MY REFLECTION ON THE PROTEST Yere Woo
- udikweb
- Jul 21, 2014
- 1 min read
As I was dressing for the first protest of UDIK and my first peace action participation in Sarajevo, many questions circulated through my mind. What will the 1 hour look like? WouldI be accepted even as a foreigner? Are my shoes black enough for the dress code? I met Edvin on the way to a Seminar on Genocide Prevention organized by the Post-Conflict Research Center a couple weeks before. His unfettered passion for his work began from the morning we met in Sarajevo to take a shuttle to Skopje till the last sentence was spoken at the conference. Upon returning to Sarajevo, he invited me to participate in UDIK’s protest, and I couldn’t resist. When I got to the cathedral with my inadequately black shoes, I saw the group of young activists preparing for the hour with coffee and conversation. They warmly welcomed me and soon Edvin had ten of us lined up in front of the cathedral with the banner inscribed “nationalism kills.” At first I worried about the reception as the crowd looked on and people took photographs of us.
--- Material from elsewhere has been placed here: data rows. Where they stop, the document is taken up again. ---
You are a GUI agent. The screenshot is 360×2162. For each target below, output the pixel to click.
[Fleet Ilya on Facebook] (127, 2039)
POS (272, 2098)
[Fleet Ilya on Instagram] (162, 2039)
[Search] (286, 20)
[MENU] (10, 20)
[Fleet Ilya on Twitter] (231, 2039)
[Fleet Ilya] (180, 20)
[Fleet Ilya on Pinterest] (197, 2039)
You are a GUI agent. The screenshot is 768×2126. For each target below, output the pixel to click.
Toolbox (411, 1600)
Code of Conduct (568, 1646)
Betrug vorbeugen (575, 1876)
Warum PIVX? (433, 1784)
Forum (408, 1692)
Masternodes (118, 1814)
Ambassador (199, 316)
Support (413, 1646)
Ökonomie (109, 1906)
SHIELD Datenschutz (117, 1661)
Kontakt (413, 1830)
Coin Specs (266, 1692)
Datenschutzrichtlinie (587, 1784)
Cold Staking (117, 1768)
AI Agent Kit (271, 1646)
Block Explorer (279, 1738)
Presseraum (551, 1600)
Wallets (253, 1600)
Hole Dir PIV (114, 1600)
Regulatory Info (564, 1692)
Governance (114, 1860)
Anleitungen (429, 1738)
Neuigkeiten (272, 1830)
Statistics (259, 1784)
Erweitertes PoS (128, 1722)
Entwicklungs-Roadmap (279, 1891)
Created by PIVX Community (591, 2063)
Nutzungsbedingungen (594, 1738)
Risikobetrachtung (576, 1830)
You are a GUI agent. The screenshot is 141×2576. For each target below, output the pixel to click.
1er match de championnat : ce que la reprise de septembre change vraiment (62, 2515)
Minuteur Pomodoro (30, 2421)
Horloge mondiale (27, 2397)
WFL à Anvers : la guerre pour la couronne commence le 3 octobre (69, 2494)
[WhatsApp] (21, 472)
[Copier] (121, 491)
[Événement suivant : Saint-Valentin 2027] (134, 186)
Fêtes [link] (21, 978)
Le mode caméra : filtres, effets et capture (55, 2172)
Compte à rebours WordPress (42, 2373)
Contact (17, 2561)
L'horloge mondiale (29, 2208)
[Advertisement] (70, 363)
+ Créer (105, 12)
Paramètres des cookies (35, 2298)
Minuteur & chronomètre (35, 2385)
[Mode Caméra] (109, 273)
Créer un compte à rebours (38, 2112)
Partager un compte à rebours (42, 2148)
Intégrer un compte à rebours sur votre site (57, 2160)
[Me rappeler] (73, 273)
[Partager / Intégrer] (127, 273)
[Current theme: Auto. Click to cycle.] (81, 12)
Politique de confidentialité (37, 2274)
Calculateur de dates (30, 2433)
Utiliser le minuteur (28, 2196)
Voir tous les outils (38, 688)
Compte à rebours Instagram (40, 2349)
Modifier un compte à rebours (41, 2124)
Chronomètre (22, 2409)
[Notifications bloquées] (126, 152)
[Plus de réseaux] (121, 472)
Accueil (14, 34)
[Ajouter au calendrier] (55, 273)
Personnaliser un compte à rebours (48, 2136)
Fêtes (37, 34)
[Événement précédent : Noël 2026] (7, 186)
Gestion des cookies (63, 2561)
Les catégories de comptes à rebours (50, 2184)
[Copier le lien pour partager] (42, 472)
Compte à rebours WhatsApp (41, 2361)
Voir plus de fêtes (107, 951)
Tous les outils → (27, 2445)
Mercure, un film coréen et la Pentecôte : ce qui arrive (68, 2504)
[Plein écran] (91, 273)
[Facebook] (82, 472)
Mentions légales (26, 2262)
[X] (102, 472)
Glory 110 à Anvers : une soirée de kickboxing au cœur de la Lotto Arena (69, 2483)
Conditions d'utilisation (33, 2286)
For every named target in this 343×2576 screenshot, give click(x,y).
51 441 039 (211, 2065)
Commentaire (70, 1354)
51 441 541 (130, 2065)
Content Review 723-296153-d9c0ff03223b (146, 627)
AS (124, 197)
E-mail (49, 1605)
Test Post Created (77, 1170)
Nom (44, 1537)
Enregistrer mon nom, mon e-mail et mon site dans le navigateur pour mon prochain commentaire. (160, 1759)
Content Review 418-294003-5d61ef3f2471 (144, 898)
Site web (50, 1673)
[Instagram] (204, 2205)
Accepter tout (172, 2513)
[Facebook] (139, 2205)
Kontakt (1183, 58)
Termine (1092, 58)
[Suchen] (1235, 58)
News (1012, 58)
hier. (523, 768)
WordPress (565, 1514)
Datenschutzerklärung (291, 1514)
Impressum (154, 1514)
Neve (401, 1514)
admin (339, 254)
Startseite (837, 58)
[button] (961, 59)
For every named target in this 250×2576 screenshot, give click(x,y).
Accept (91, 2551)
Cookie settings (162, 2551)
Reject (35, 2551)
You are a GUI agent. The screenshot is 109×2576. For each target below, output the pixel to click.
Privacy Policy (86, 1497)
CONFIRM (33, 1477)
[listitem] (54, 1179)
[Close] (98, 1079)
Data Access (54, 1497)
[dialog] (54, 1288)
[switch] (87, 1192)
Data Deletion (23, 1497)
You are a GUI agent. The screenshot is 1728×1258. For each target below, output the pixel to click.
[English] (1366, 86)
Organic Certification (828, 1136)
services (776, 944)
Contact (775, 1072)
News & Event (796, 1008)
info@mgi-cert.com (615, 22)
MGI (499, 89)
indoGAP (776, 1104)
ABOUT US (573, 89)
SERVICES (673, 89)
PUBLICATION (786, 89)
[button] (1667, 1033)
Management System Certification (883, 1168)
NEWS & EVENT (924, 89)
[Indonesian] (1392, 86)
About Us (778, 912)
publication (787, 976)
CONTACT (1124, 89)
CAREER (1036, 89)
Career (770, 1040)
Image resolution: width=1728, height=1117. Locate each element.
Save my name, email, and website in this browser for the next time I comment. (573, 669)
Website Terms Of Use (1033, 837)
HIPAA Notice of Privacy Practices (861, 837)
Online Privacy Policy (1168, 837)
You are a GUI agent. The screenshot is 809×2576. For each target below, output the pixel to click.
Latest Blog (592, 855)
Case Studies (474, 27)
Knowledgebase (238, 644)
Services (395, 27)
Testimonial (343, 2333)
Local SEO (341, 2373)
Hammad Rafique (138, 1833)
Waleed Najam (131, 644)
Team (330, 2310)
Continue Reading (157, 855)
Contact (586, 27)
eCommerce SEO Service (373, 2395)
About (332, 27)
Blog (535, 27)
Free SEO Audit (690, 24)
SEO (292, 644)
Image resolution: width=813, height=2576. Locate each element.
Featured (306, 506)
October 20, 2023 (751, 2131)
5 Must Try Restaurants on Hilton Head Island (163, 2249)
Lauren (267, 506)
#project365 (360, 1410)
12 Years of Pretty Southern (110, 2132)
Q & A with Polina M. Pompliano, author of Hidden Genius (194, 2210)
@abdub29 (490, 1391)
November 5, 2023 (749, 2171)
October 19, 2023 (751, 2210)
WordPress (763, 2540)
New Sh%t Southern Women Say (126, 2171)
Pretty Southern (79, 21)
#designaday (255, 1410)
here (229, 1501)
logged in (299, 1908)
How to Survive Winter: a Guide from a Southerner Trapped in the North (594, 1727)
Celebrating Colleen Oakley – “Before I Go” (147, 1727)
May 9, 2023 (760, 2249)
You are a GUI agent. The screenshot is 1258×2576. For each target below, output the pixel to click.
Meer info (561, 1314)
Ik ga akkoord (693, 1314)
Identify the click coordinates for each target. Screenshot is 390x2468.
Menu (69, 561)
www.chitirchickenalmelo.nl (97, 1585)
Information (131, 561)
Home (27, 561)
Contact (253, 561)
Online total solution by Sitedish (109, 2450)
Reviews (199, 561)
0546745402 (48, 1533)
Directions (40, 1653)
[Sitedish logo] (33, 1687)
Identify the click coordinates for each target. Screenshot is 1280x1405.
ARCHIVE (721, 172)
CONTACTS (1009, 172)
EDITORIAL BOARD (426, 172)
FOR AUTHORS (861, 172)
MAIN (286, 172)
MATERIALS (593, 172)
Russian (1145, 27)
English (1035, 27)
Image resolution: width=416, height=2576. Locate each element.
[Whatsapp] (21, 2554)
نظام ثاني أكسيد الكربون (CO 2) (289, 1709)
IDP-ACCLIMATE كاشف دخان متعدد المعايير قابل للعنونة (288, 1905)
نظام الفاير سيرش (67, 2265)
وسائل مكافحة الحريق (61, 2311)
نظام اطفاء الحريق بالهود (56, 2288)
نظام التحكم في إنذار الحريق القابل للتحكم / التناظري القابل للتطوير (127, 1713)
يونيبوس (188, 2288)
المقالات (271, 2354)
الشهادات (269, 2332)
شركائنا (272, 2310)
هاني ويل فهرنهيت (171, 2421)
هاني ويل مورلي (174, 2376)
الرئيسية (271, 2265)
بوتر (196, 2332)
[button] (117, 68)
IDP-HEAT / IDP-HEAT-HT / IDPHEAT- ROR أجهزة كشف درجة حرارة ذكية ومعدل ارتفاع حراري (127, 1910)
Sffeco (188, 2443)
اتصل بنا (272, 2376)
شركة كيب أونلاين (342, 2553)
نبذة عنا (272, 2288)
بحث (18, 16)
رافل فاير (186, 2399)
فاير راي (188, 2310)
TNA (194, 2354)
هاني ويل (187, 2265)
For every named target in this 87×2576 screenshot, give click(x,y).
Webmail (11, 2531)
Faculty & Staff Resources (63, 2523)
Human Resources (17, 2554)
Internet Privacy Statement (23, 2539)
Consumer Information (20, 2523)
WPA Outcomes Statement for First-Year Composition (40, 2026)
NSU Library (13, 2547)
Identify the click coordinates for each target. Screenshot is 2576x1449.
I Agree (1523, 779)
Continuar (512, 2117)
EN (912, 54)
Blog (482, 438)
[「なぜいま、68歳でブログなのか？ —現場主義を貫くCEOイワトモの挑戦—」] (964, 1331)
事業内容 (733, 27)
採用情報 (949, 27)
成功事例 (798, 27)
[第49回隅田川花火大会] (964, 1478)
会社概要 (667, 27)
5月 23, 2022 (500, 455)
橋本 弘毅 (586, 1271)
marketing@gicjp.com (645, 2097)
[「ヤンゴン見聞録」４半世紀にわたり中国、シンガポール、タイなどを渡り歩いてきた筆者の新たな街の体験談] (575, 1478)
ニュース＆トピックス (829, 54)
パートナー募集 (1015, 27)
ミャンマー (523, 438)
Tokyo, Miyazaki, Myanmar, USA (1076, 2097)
Then a woman with a stern face walked up and stood beside us. Then a group of young students came over. And slowly the group grew, ebbing and flowing throughout the hour. It was then that I realized what simple action can do; it awakens dormant passivity and empowers connectivity. These seeds of action have changed societies throughout history. It brought about the end of segregation in the United States and colonial rule.